I was at a conference last week where one of the presenters was discussing
value engineering. Part of the discussion was that the original design
included modular clean room panels for the walls and ceilings and during
value engineering it was suggested that these panels be replaced with
normal stick built construction and the only argument (that was stated at
the conference anyway) was that the user group was adamant that the panels
remain in the project.I have been involved in many “value engineering sessions” and the only go
al is to cut first cost. My understanding is that value engineering is a
process that looks at the full design and ALL the aspects of the design
components to determine if thet “add value” to the project.
Am I too unrealistic in this? Has anyone gone through a value engineering
session where life cycle costs and other drivers are considered, not just
first costs?

While I would generally agree that most value engineering exercises are
actually “project overrun prevention” (or worse still, overrun CPR)
exercises I have been involved in one Value Engineering exercise where
the cost went up - because the HVAC systems as proposed would not have
achieved the design requirements - meaning the labs wouldn’t have been
fit-for-purpose.

I have not yet been involved in any discussion where Life-Cycle-Costs
are a factor. Occasionally a maintenance manager can make a case for
"expensive to buy" product X rather “cheap to buy” product Y on a cost
to repair basis - but this has never been on a factual basis - the data
just isn’t available to most of us.

Good luck with the modular vs. stick built debate - it’s been going on
for my 10 years career and it was well established when I joined the
game.

Regrettably, most earnest “value engineering” is an exercise motivated to accomplish a reduction of a project cost estimate or identify cost reductions to prevent cost overrun. Hence the effort is often biased toward cutting upfront costs and not for considering Life-Cycle-Costs.

Up-front costs are real & immediate and life-cycle costs are based on assumptions. The challenge to defending a life-cycle cost position is in developing a plausible argument with substantiating data.

I did hope to go beyond providing a secondary opinion to support Ian Thorne’s feedback (see below). Ian alludes to the point that cases can be successfully made; the implication is that because the task is tainted towards reducing project costs the “decision makers” are not easily influenced by life-cycle costs that are lacking in data (data that is not often available).

Hence, if you are involved with a value engineering exercise argument, then consider the challenge of developing a more holistic solution/alternative that incorporates a life-cycle approach.

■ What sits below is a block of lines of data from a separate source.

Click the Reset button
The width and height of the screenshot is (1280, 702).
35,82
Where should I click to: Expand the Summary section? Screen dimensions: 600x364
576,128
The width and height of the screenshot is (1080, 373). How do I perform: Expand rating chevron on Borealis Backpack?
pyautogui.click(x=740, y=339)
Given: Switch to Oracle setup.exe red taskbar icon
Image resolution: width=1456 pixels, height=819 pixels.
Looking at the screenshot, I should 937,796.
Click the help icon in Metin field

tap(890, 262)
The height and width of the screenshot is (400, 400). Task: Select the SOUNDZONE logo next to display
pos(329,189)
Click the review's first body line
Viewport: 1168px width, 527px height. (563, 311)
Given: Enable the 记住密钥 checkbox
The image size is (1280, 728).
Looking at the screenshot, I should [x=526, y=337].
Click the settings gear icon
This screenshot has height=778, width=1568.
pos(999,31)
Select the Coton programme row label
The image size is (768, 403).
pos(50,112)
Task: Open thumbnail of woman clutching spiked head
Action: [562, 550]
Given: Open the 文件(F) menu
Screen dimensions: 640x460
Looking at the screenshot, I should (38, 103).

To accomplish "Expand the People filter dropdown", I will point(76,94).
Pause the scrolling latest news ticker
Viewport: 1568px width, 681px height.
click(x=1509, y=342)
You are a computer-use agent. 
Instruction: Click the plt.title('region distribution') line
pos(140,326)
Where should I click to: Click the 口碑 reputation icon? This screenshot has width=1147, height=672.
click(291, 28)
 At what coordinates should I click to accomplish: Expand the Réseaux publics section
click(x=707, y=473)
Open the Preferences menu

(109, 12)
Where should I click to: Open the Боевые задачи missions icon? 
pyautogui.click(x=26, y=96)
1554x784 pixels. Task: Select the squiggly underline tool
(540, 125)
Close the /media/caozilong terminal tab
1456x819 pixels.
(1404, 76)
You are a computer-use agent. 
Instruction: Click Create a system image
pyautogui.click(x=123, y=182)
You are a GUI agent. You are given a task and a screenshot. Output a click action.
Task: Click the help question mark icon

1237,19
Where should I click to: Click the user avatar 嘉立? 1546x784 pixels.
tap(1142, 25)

The example of modular versus stick-build clean room wall/ceiling panels is a historical classic. Being adamant one way or the other (for the exercise of my example) is in many ways a miss-carriage of proper evaluation and decision making. I am a proponent of the “modular” approach, yet I had a clean room project last year for an electronic materials industry that was largely stick-built.

Points of Issue:

  • Size, Scope & complexity of the specific space. Fit for function assessment
  • Are you able to decide on modular early in the design process to maximize the positive attributes, and plan from the beginning with this premise as a given. Choosing modular at the tail end of a design often creates integration, inter-connectivity issues.
    o Modular Design systems allow a greater % of proven design attributes to be applied to the application, resulting in more predictable results.
  • Housekeeping, cleanability and potent compound/active ingredient exposure levels may justify the engineered designs developed in modular systems.
  • TIME
    o Availability & lead time for materials
    o Can the project afford the generally longer time to install stick build?
    o Are there on-going operations that require minimization of disruption? And does that installation activity need to incorporate a “clean construction” approach
    o Are there expected life cycle events, (maintenance & repair) that could create a need to remove, repair and replace panels, where the modular designs could offer a minimized time, housekeeping challenge and effort to disrupt the operation.
  • Project managing
    o Access to skilled trades, and the coordination and stacking of those trade activities.

Decision makers and those assessing value-engineering opportunities should challenge themselves, when appropriate; to look beyond the easy attraction of reduced first cost benefits. It is frustrating to be engulfed in this pressure to cut, cut, cut first costs, and although companies are striving to prudently invest monies, tackle the task from the perspective to develop & present the case to support a position that focuses on fit for function and providing the best return on the investment.